Complications
Loss of intrinsic factor as a result of atrophic gastritis, antiparietal cell antibodies, and/or anti-intrinsic factor antibodies results in malabsorption of dietary cobalamin.[24][30][31][35][36][37][38][78][79] Cobalamin deficiency, which takes many years to develop because of large body stores, can be tracked by monitoring the blood count as well as serum cobalamin levels. Measurement of the serum concentration of methylmalonic acid, a metabolic intermediary, may be more sensitive for the diagnosis than serum vitamin levels. Methylmalonic acid is elevated in cobalamin deficiency due to decreased rate of metabolism. Parenteral cobalamin prevents and treats the deficiency.
Several epidemiological studies have suggested an association between proton-pump inhibitor use and increased risk of osteoporosis-related hip fracture.[17][18][19]
However, one large randomised controlled trial reported no statistically significant difference in fracture risk between pantoprazole and placebo groups over a 3-year period.[16]
High levels of gastrin, acting via CCK-2 receptors on gastric enterochromaffin-like (ECL) cells, induce these cells to become hyperplastic and some, over many years, to become dysplastic and transform into carcinoid tumours.[1][66]
Between 70% and 80% of gastric carcinoid tumours arise in patients with atrophic gastritis, particularly in those with pernicious anaemia. It is thought that ECL cells, under stimulation of gastrin, evolve through hyperplasia, dysplasia, and eventually neoplasia. These carcinoid tumours are typically small, polypoid, multicentric, and well differentiated.[66] Although generally asymptomatic, gastric carcinoids may rarely present with abdominal pain and bleeding.

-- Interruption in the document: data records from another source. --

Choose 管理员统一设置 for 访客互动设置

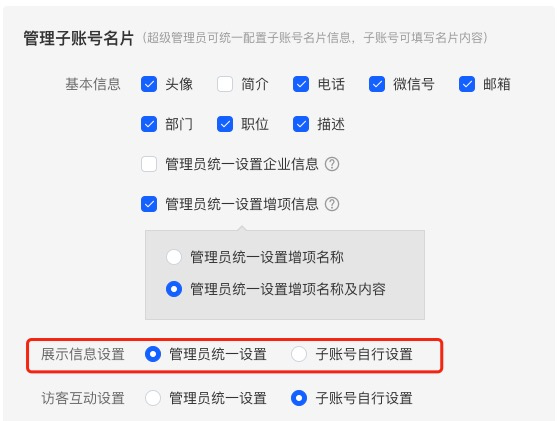point(153,398)
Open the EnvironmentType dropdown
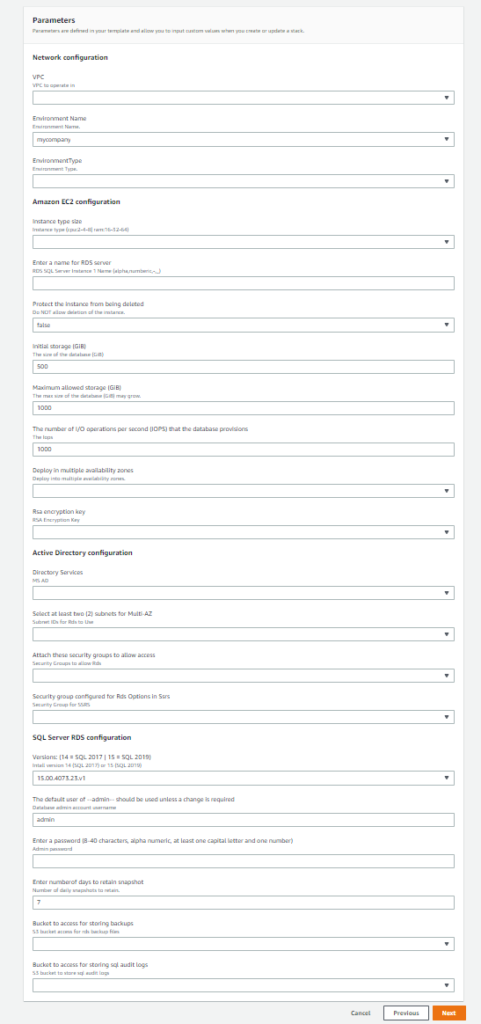Image resolution: width=481 pixels, height=1024 pixels. pos(243,181)
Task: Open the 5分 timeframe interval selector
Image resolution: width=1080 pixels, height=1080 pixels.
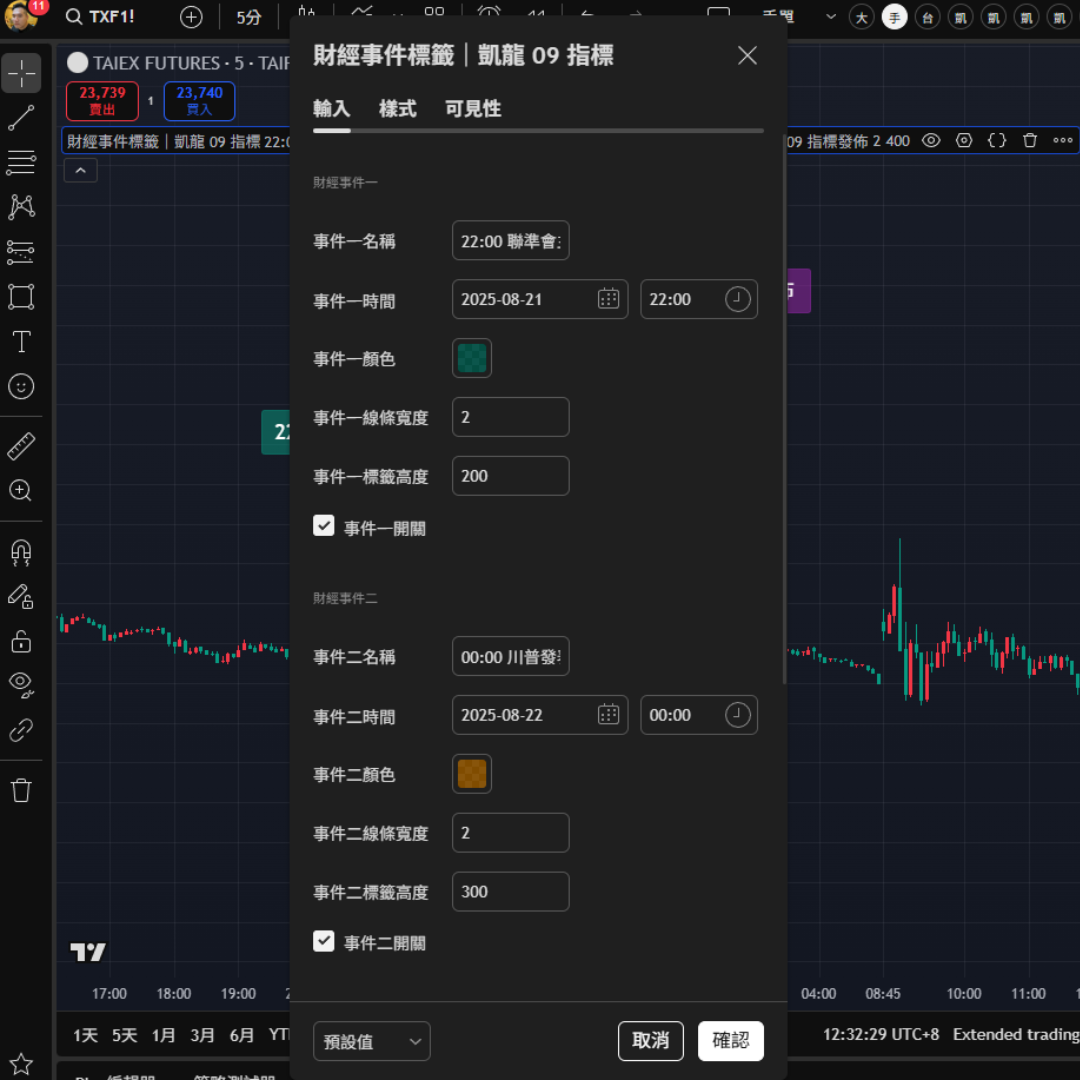Action: [x=249, y=17]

Acid facilitates the absorption of dietary iron by liberating haem iron from its apoprotein and converting non-haem iron, which is largely in the form of ferric hydroxide (Fe3+), to the more easily absorbed ferrous (Fe2+) form.[68][69] Iron-deficiency anaemia can be tracked by monitoring the blood count as well as serum iron levels. Administering oral iron in combination with ascorbic acid (vitamin C) can prevent as well as treat this complication.